【おやおやマスコミ】井川陽次郎/工房YOIKA代表
出羽守とは、「(『では』と『出羽』をかけて)『海外では』のように、他者の例を引き合いに出して語る人」(デジタル大辞泉)である。まさにこれだろう。
6月の国会で成立した「性的少数者(LGBT)への理解増進法」を巡る報道である。読売、産経以外は、5月に広島で開催されたG7サミット(主要7か国首脳会議)のころから成立まで、「日本は遅れている」と大騒ぎした。
5月22日朝日「広島サミット」は、「(20日に発表された)G7サミットの首脳コミュニケ(声明)には、ジェンダーに関する項目が設けられ、『あらゆる人々が性自認、性表現、性的指向に関係なく、暴力や差別を受けることなく生き生きとした人生を享受できる社会を実現する』と明記した」「ジェンダー平等をめぐっては、議長国である日本の遅れが国内外から指摘されている。日本はG7で唯一、国として同性カップルに法的な権利を与えず、LGBTに関する差別禁止規定もない」。
5月9日TBSもG7各国の差別禁止法の表を作り日本だけバツをつけた。他も似たりよったり。
読売6月18日社説「LGBT法成立、社会の混乱をどう防ぐのか」は真逆だ。「先進7か国(G7)で、LGBTに特化した法律を持つ国はない。

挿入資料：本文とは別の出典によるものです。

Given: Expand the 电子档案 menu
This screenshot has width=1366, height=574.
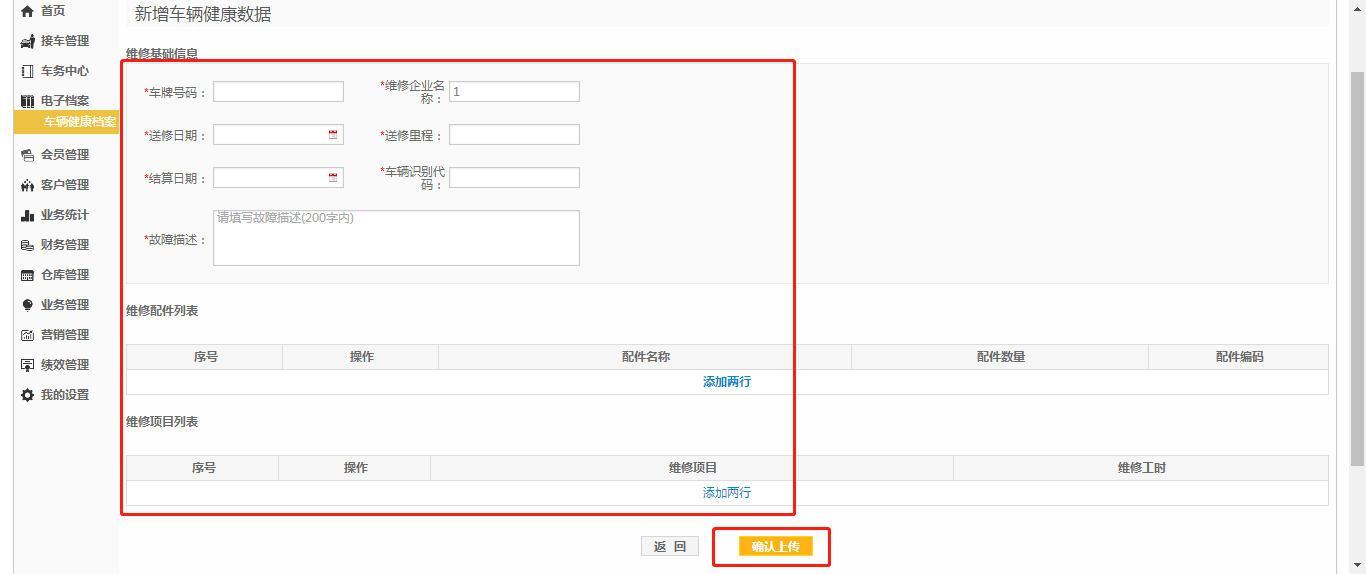Looking at the screenshot, I should click(64, 101).
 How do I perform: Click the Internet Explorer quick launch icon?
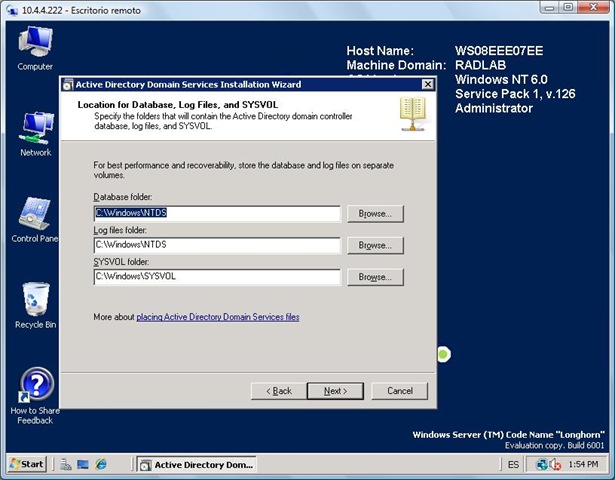[101, 465]
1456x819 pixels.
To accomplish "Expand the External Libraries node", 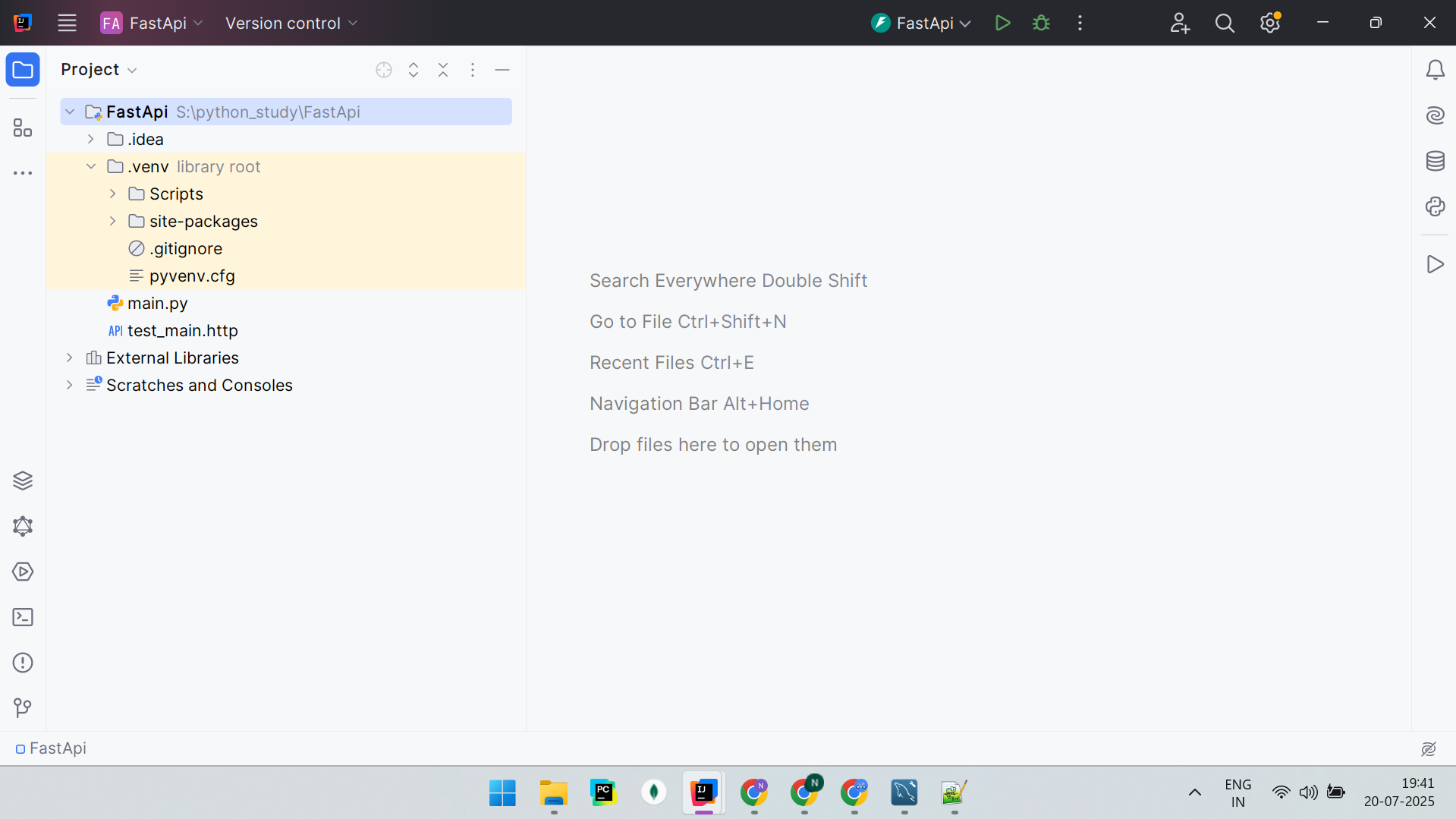I will click(70, 358).
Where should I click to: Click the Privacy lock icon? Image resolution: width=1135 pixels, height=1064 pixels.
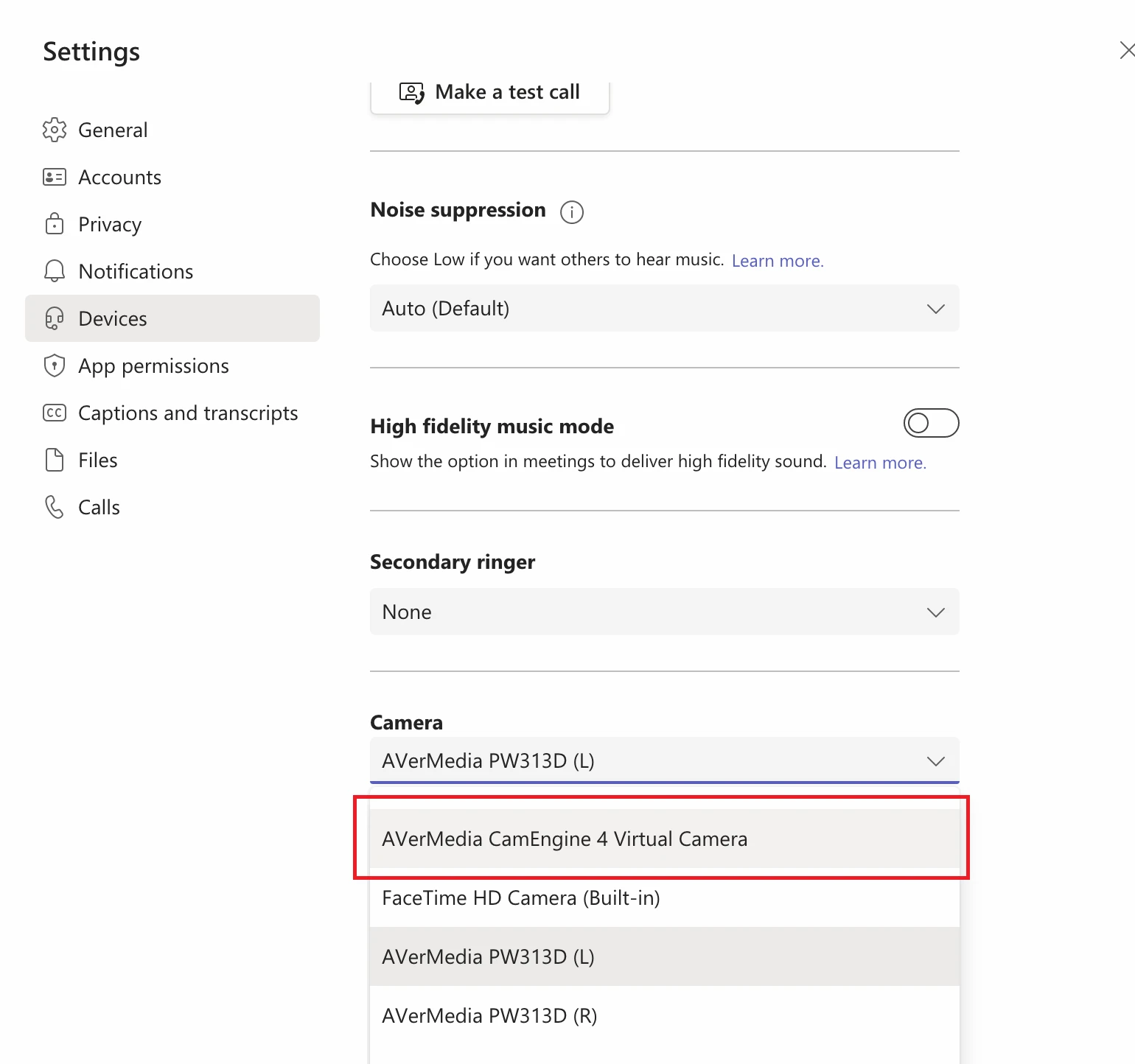click(55, 224)
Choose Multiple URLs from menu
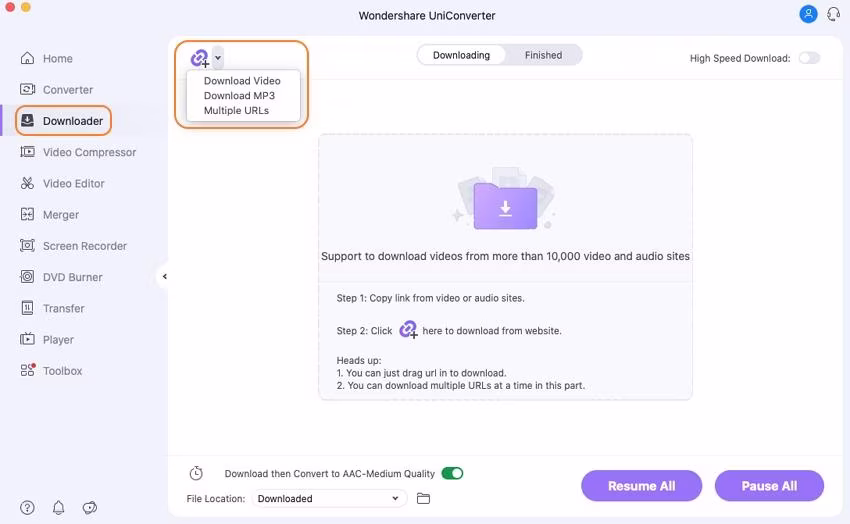850x524 pixels. tap(236, 111)

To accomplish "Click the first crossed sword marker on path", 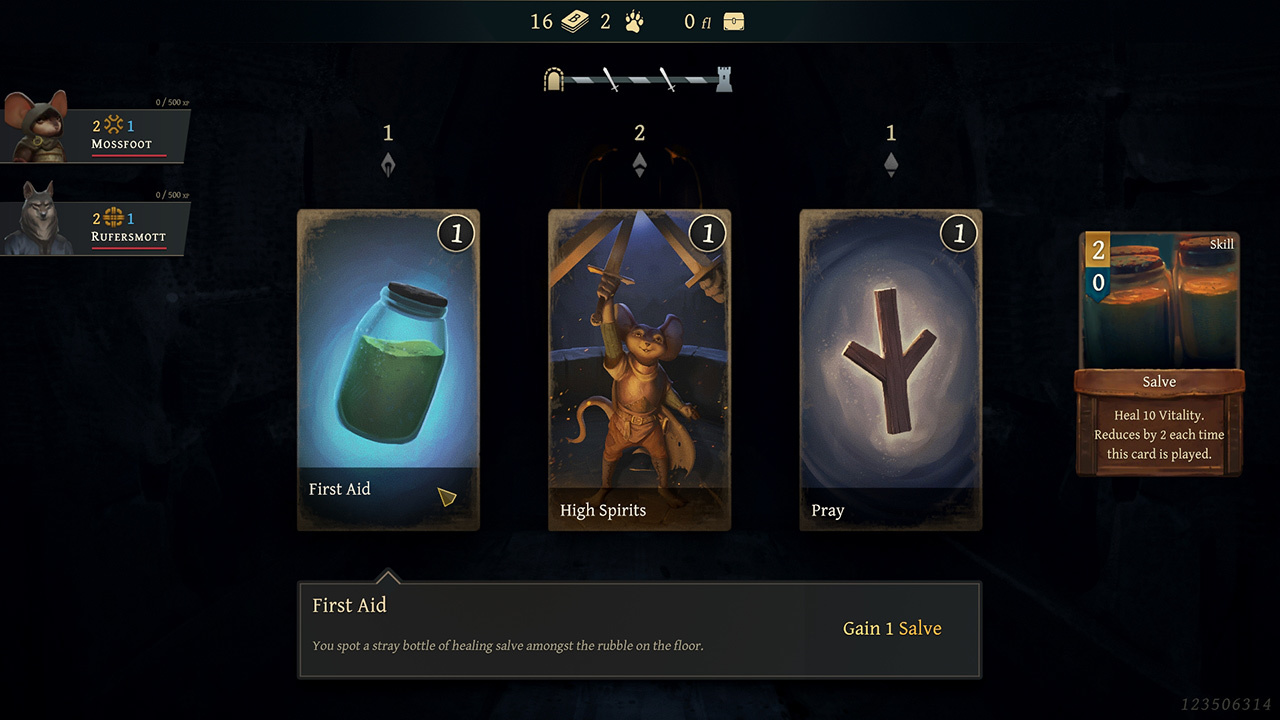I will (x=611, y=80).
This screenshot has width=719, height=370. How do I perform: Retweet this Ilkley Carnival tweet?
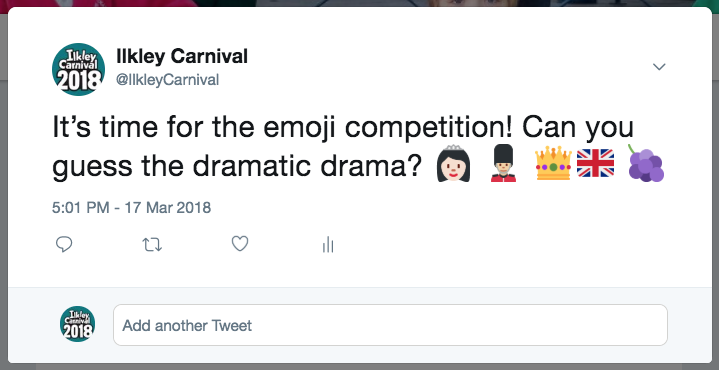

LGBT法は、国際社会でも極めて特異な立法」と指摘し、「日本は最高法規で『法の下の平等』を定めている。LGBTに特化して差別禁止を定める理由は、見当たらない」と強く批判する。
出羽守たちの言説はどうも怪しい。衆議院法制局は5月、「G7でLGBTに特化した法律を持つ国はない」と自民党に説明。6月15日の参議院内閣委員会でも、外務省が有村治子議員(自民)の質問に同じ答弁をしている。
日本たたきの根拠は一体何だったのだろう。今後、LGBT報道は眉唾もの、と考えざるを得ない。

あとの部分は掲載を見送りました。